● **Data shown**:

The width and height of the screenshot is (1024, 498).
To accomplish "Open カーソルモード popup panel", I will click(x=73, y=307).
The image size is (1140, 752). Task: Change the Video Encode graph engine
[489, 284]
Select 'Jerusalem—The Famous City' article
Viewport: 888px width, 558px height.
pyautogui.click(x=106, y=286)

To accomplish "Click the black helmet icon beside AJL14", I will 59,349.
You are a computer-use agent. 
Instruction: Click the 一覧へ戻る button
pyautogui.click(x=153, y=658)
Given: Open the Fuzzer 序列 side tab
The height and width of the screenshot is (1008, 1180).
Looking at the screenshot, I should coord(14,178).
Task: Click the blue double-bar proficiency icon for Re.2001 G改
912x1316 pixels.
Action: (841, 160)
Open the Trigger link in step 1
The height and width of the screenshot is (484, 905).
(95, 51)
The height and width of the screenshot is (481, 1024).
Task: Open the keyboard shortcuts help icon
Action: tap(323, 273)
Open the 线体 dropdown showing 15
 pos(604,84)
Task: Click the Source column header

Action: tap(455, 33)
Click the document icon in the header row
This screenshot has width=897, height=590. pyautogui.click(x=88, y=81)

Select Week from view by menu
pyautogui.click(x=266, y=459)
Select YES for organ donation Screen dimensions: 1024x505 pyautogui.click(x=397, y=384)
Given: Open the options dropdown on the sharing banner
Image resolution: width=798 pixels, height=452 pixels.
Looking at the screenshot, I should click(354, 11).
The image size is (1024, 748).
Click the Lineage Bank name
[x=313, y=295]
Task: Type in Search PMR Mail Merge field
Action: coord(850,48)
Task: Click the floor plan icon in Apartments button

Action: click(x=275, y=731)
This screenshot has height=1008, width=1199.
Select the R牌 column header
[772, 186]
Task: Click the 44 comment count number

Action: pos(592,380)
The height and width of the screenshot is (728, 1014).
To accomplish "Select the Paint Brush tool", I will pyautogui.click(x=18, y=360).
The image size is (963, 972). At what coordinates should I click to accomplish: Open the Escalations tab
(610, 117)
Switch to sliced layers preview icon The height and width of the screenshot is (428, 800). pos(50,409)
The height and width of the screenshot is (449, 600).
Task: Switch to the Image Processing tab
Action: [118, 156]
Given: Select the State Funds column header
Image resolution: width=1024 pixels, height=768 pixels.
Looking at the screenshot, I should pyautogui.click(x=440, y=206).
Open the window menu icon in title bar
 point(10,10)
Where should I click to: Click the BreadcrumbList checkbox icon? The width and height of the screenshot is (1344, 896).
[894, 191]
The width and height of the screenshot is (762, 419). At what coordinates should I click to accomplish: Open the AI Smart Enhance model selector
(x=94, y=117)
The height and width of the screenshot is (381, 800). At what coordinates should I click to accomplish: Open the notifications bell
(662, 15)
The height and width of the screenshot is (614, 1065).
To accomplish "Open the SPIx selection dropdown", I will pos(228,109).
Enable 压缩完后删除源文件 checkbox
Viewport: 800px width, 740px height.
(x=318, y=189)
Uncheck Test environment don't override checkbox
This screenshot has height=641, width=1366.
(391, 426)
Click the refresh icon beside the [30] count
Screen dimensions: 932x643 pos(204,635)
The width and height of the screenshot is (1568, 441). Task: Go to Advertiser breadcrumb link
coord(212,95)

● **Activity**: Beginning of the records through the line with "Open the Trigger link in step 1": return that span exactly and stop there.

● **Output of the task**:
The width and height of the screenshot is (1024, 498).
To accomplish "Open カーソルモード popup panel", I will click(x=73, y=307).
The image size is (1140, 752). Task: Change the Video Encode graph engine
[489, 284]
Select 'Jerusalem—The Famous City' article
Viewport: 888px width, 558px height.
pyautogui.click(x=106, y=286)

To accomplish "Click the black helmet icon beside AJL14", I will 59,349.
You are a computer-use agent. 
Instruction: Click the 一覧へ戻る button
pyautogui.click(x=153, y=658)
Given: Open the Fuzzer 序列 side tab
The height and width of the screenshot is (1008, 1180).
Looking at the screenshot, I should coord(14,178).
Task: Click the blue double-bar proficiency icon for Re.2001 G改
912x1316 pixels.
Action: (841, 160)
Open the Trigger link in step 1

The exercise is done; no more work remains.